I would like to see precision, sorry, rare disease grow to be at least 10% of our revenue by the end of next year, and then maybe 20%-30% in time. Look, there's a bit of wiggle room there, and we need to observe that. The key thing for us and the really exciting thing with rare disease is we're seeing, particularly with gene therapies, and a lot of gene therapies are targeting rare disease, the value per patient is exponentially higher than even that is in oncology. There's high-priced drugs in oncology, but you move into gene therapy for rare disease, there's significant value per patient.

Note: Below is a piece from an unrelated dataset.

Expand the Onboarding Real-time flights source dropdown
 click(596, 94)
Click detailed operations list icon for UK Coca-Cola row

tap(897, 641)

And typically, these patients are on the drugs for life. So the opportunity to find one patient is tremendous. And if we can bring PMX into that model, which we fully intend to do, then the upside opportunity for us, as we continue to have best-in-class data and finding these patients is the name of the game. That's the pursuit. So that's what PMX in rare disease and Signal in rare disease looks like for us.

Chris Glasper
Healthcare Equity Research Analyst, Singer Capital Markets

Perfect. Thanks very much.

Ryan Keeling
CEO, Diaceutics

Thanks, Chris. Thank you.

Operator

There were no further questions on the webinar. I will now hand over to the Diaceutics team for closing remarks.

Ryan Keeling
CEO, Diaceutics

Thank you, and just again, thank you all for joining us today. Hopefully, that furthered your knowledge in the business, and we were able to give you some additional color. As hopefully evidenced in the presentation today and in the Q&A, we're tremendously excited about this business. We remain confident in the outlook for 2024 and beyond. We're steadfastly resolute, and my CFO sits to my right in the drive toward profitability and beyond in 2025, and we feel that absolutely makes sense for the business. It's not just that we said we'd do it, so we're doing it. It's the right approach for us as we scale and drive the business. The challenge ahead for Diaceutics is not a build one. It's an execution.

And that is where we're heavily invested, both invested financially, but also heavily invested in the strategy and in the planning around how do we grow the sales and marketing and the presence of this organization. We're doing that through direct partnerships with others, through direct selling capability, through bringing on new commercial leaders into the business that will really drive us forward. A real focus on the U.S. market, where that is key. At the same time, continuing to focus on growing that market opportunity, scaling the business, and doing this at scale with recurring revenue, bringing on enterprise-wide engagements. All of those things are important. Bringing Signal through now alongside PMX or enhanced into PMX is core.

And growing beyond our current client base into biotech, into other parts of pharma segments, which we haven't talked a lot about yet, but we will in the future, all present significant opportunity for the business. And we believe the trajectory we're on will continue. And we're very excited about that. Thank you. And talk to you all again someday. Thank you very much. Thank you.